Was the contract in Batsakis unconscionable?  Was there a high degree of risk involved?  Did Batsakis have unreasonable power over the money-lending market?  Did Batsakis have a lot of money to spare, or was he down to his last several hundred thousand drachmae?


Why wasn’t the issue of unconscionability raised in Batsakis?  The whole issue was new back then.  Also, we only strike down promises that are really bad.


Once you can find a bargain, you enforce it.


Two hypotheticals on claim settlements


Here’s more on consideration in a different context.


Suppose the plaintiff and defendant are involved in an automobile accident in which the plaintiff is seriously injured.  The plaintiff claims that the defendant’s negligence caused the plaintiff’s injuries and the plaintiff sues for $1 million.  Both the plaintiff and defendant are vigorously represented, and the defendant argues that he is completely without fault.  The case is vigorously tried before a jury.  Before the jury comes back with a verdict, the plaintiff and his lawyers get nervous about walking away with nothing.  The defendant’s lawyers are also nervous about losing the whole $1 million.


The two sides come together and reach a compromise.  It is agreed that the plaintiff will surrender his claim in exchange for $400,000 paid by the defendant.  That’s done at 11 AM and then they go off to lunch.  The problem is that they forget to tell the judge and jury that they’ve settled the case.


The jury comes back with the defendant’s verdict and says there’s no liability at all, at which point the defendant says: “I don’t think I want to pay the $400,000 at all.”


Does the defendant have to pay?  The defendant would argue that the defendant gained no benefit and the plaintiff suffered no detriment.


Why do we make the defendant pay?  We want to allow the plaintiff and defendant to make settlements like this as a matter of public policy.


So, we will allow dropping valid lawsuits to be consideration.  But the problem is: what about invalid claims?


Suppose that we have Arnold running for Governor.  Ms. Itch[3] sues Arnold for emotional distress.  It’s a totally bogus claim, and that’s what Arnold says.  Itch says, “I don’t care, I’m suing anyway.”  She’s suing for $400,000 and Arnold promises to pay $200,000 for her to drop her claim.  This promise is not enforceable.  How come?  This is extortion.


The plaintiff knows that this is a bogus claim.  There is no “good faith” belief in this claim.  Itch knows that Arnold is at risk, and so she makes a credible threat to attempt to get money from Arnold.


So here are our policies: we want to encourage settlements out of court, but we want to discourage extortion.


Duncan v. Black


“The claim upon which settlement is based must be made in good faith [honestly].”


The Restatement Second says something quite similar.


There is a difference between the Duncan test and the Restatement test.


Duncan says that (1) the claim must be made in good faith and (2) the claim must have some substance.

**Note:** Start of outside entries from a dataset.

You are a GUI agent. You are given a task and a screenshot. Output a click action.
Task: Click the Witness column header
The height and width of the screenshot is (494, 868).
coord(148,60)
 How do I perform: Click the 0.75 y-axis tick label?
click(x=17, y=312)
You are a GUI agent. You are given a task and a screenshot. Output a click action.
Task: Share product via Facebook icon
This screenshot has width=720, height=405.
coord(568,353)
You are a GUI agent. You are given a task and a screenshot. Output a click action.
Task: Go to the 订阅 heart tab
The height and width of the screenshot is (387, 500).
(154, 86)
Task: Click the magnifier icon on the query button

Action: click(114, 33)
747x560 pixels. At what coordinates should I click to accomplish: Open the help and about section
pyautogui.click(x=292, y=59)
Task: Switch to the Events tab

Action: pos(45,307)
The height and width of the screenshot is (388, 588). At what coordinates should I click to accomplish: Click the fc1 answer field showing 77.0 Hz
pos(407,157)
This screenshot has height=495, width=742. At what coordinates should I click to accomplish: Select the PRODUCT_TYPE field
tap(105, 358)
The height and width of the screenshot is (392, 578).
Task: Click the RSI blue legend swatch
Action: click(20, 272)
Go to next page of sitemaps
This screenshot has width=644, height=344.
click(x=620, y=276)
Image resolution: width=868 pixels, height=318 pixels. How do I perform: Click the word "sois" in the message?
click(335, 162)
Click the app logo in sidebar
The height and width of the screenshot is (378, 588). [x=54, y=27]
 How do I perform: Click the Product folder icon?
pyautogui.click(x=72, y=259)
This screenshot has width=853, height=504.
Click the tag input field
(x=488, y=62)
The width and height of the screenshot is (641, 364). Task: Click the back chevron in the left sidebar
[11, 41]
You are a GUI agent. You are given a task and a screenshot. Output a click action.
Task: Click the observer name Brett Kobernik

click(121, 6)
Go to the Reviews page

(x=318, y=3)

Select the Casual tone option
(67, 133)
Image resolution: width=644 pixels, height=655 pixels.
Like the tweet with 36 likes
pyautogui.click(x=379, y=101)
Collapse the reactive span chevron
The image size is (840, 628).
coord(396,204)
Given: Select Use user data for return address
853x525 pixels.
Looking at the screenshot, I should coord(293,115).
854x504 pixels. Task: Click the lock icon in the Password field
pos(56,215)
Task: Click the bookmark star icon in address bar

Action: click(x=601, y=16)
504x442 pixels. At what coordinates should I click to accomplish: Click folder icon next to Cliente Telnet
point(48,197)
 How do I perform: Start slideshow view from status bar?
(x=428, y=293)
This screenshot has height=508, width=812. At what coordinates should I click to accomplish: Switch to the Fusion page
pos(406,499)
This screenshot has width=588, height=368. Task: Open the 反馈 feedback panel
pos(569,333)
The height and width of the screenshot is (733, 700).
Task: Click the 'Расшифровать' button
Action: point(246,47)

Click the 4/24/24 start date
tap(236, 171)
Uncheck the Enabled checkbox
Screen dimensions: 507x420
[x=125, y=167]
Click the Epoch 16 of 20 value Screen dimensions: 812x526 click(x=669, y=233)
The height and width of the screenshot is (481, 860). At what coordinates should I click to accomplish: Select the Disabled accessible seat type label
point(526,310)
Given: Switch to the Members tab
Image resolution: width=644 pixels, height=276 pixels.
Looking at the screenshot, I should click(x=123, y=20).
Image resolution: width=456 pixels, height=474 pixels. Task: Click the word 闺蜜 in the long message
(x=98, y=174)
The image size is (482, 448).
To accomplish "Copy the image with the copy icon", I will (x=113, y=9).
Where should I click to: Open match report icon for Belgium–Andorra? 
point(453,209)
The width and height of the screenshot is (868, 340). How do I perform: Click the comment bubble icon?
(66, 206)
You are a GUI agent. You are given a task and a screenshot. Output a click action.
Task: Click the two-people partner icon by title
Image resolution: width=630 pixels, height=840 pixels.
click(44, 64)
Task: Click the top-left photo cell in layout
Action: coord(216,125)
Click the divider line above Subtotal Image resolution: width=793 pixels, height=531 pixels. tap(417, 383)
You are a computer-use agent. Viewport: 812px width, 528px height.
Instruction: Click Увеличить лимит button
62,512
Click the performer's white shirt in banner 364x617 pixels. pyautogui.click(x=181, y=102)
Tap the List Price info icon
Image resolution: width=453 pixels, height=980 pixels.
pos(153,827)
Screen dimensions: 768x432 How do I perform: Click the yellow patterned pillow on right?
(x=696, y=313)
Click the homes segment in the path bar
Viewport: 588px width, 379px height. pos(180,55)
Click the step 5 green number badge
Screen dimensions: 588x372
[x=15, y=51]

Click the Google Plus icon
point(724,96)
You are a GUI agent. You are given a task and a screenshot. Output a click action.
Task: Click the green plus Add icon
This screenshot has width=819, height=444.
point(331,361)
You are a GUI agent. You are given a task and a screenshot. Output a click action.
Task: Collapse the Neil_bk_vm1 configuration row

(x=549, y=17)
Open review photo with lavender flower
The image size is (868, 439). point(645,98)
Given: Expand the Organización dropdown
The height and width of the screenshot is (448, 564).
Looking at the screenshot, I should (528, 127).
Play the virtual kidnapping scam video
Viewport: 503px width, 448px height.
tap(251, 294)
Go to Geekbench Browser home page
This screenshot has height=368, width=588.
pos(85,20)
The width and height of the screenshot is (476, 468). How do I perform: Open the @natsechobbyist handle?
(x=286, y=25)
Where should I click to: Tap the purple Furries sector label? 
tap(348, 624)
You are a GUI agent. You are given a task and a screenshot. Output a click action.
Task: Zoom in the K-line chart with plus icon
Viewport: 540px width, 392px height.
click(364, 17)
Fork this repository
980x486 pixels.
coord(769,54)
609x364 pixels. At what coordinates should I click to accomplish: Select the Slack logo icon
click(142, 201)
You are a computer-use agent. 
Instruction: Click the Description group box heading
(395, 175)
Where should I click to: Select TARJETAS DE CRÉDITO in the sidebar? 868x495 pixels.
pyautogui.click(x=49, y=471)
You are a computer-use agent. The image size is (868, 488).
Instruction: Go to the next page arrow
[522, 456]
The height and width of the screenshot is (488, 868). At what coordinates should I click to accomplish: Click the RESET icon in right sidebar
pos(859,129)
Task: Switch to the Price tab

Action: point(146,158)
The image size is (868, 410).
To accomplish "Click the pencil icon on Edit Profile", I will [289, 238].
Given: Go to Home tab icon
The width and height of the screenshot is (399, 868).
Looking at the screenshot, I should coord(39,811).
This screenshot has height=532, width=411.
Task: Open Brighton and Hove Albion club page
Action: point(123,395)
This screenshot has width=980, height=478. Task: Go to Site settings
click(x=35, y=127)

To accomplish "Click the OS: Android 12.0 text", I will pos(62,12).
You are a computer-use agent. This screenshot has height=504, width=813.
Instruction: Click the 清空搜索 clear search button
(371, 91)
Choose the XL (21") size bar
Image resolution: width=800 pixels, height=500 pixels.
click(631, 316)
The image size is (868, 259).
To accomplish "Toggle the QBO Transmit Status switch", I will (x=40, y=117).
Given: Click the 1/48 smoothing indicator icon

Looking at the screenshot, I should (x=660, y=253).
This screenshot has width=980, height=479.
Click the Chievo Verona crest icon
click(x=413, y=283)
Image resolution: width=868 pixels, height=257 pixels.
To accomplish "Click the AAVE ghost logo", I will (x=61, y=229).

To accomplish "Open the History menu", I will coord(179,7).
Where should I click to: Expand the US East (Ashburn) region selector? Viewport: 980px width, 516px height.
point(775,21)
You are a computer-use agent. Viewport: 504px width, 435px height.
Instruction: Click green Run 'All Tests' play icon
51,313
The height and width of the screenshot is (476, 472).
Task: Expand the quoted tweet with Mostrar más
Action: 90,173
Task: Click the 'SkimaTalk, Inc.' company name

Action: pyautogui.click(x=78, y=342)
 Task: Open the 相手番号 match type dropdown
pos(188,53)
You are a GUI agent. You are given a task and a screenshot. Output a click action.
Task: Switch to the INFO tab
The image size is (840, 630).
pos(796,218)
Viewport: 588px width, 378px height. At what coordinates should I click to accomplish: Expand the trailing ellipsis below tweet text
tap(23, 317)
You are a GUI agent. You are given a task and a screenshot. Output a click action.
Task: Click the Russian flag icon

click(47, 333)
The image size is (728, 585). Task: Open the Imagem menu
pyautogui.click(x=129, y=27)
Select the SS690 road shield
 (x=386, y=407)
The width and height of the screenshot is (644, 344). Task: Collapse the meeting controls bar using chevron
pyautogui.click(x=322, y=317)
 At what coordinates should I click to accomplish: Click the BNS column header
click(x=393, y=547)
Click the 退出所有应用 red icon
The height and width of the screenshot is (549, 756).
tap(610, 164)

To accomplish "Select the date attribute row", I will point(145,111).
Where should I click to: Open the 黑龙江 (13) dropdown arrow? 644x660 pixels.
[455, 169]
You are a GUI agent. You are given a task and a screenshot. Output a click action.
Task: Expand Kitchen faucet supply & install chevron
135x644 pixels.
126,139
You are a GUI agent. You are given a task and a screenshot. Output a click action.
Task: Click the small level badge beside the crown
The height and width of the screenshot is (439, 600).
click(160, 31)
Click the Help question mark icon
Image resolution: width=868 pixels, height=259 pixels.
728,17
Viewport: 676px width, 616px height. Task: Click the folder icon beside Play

On the other hand, the Restatement Second § 74 says you’ll have an enforceable settlement promise if either (1) the claim is in doubt due to uncertainty of law or fact, or (2) the plaintiff isn’t an extortionist, that is, the plaintiff believed the claim might be valid.  So with this test, you only need one or the other as opposed to both.


This is a very big, abstract doctrine of consideration.  It protects two policy interests: (1) the interest of enforcing socially useful settlement agreements and (2) the interest of preventing extortion.


Back to Class Notes

[1] If you want to fake an exchange to make a promise enforceable, don’t use a dollar or a penny.  Instead, trade something without a precise value or with sentimental value.  That probably won’t work either, but it has a better chance of working than the dollar.

[2] See Restatement (Second) of Contracts § 81.